▶ Supplied passage
Filling in the circle rather than making an X with a pencil might mean the vote anywhere ballots will be machine scanned, I'm not sure

So here's the interesting thing with the advance ballots: if people voted inside their riding district, those votes will be counted alongside the ones counted tomorrow. If you voted outside your district, those ballots will all go to Edmonton - where they won't start to be counted until Wednesday (and I am pretty sure I saw a demo a ways back of the machine scanners that they have for that).

We have nearly 700,000 advance voters this time, with 223,000 of those being "vote anywhere" ballots. This could mean we have a few ridings that we don't really know about until later this week.
posted by nubs at 8:47 AM on April 15, 2019 [1 favorite]


That's allowed? Seems a little weird.

It was then, but the committee in the Legislature tightened up the rules after the AirBnB scandal.
posted by Kurichina at 10:41 AM on April 15, 2019


Filling in the circle rather than making an X with a pencil might mean the vote anywhere ballots will be machine scanned, I'm not sure.

Apparently, they will be hand counted, the day after election day. Which means if there are any close races, we won't know the results until a few days after election.

▶ The problem
Quote each sentence in the discussion about advance ballots that contains the word "counted". The lines that come next are separate material with no connection to the discussion about advance ballots.

▶ Dataset content

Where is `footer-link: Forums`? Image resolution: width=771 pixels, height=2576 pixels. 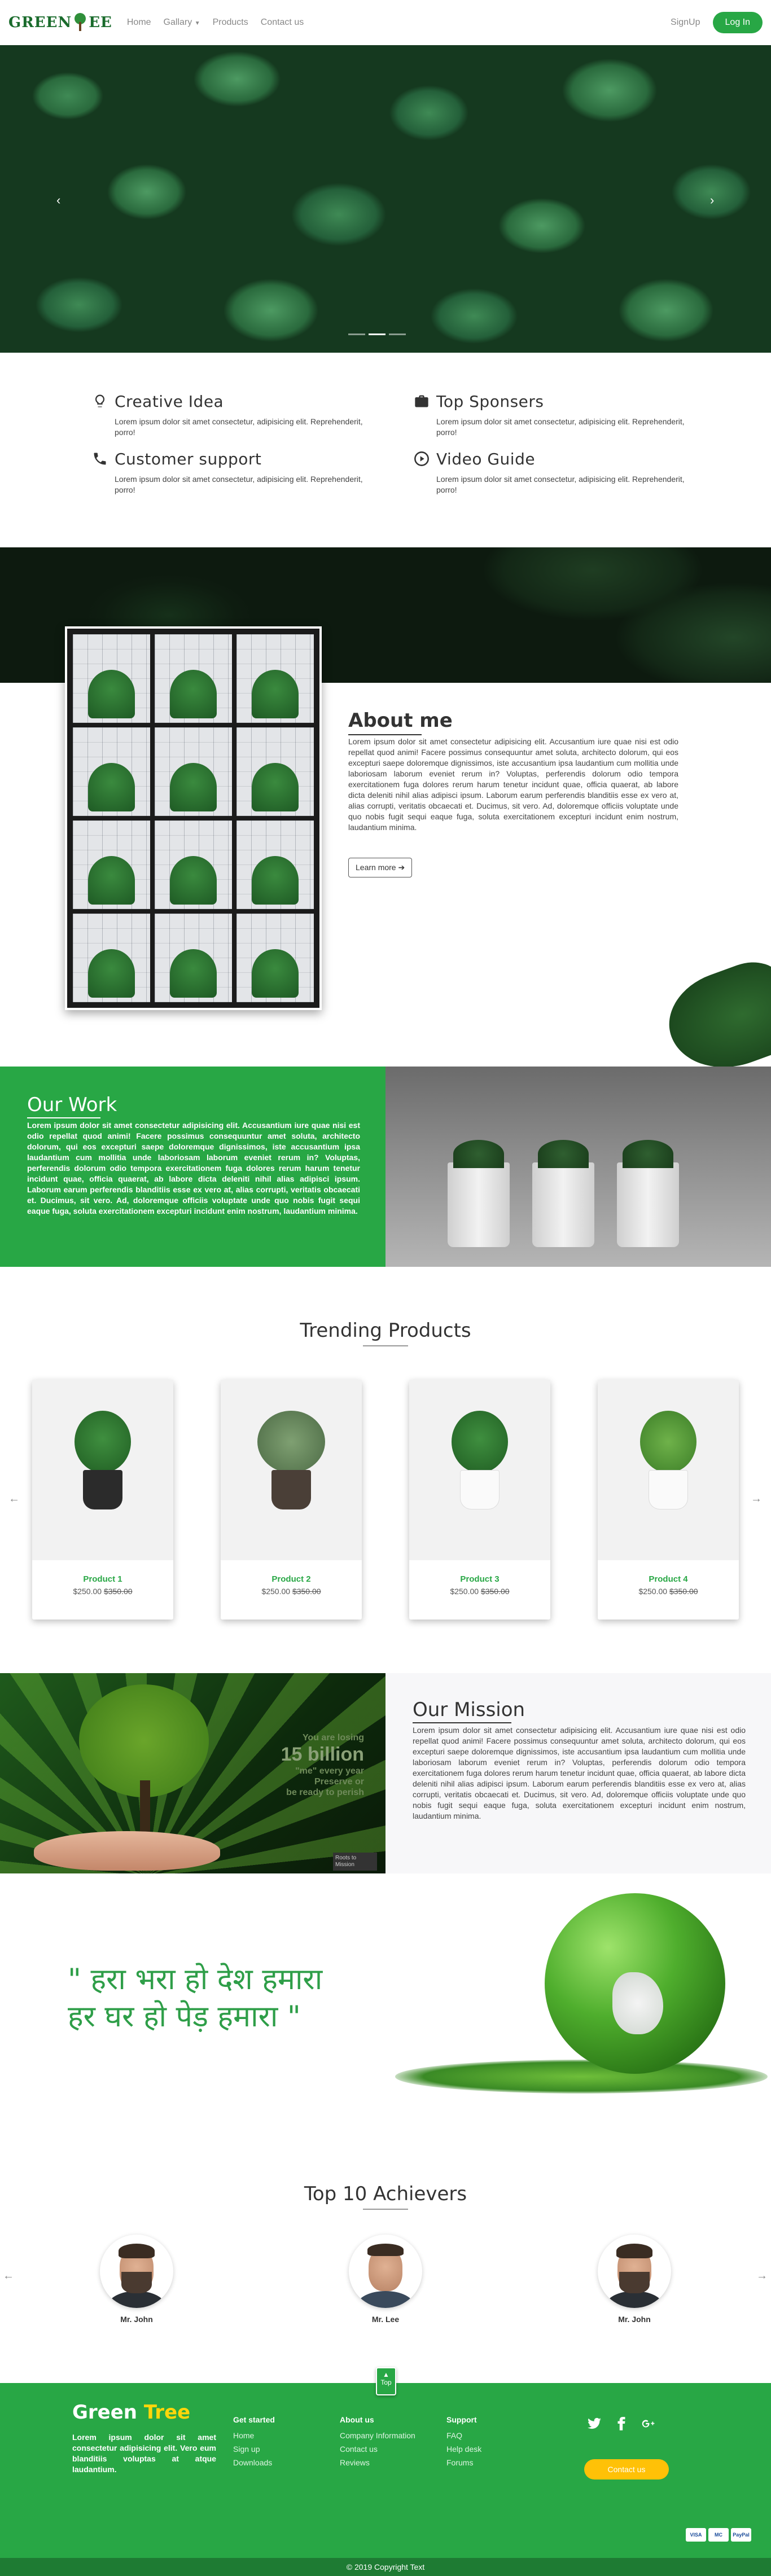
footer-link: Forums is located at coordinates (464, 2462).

▶ Answer box
- "So here's the interesting thing with the advance ballots: if people voted inside their riding district, those votes will be counted alongside the ones counted tomorrow."
- "If you voted outside your district, those ballots will all go to Edmonton - where they won't start to be counted until Wednesday (and I am pretty sure I saw a demo a ways back of the machine scanners that they have for that)."
- "Apparently, they will be hand counted, the day after election day."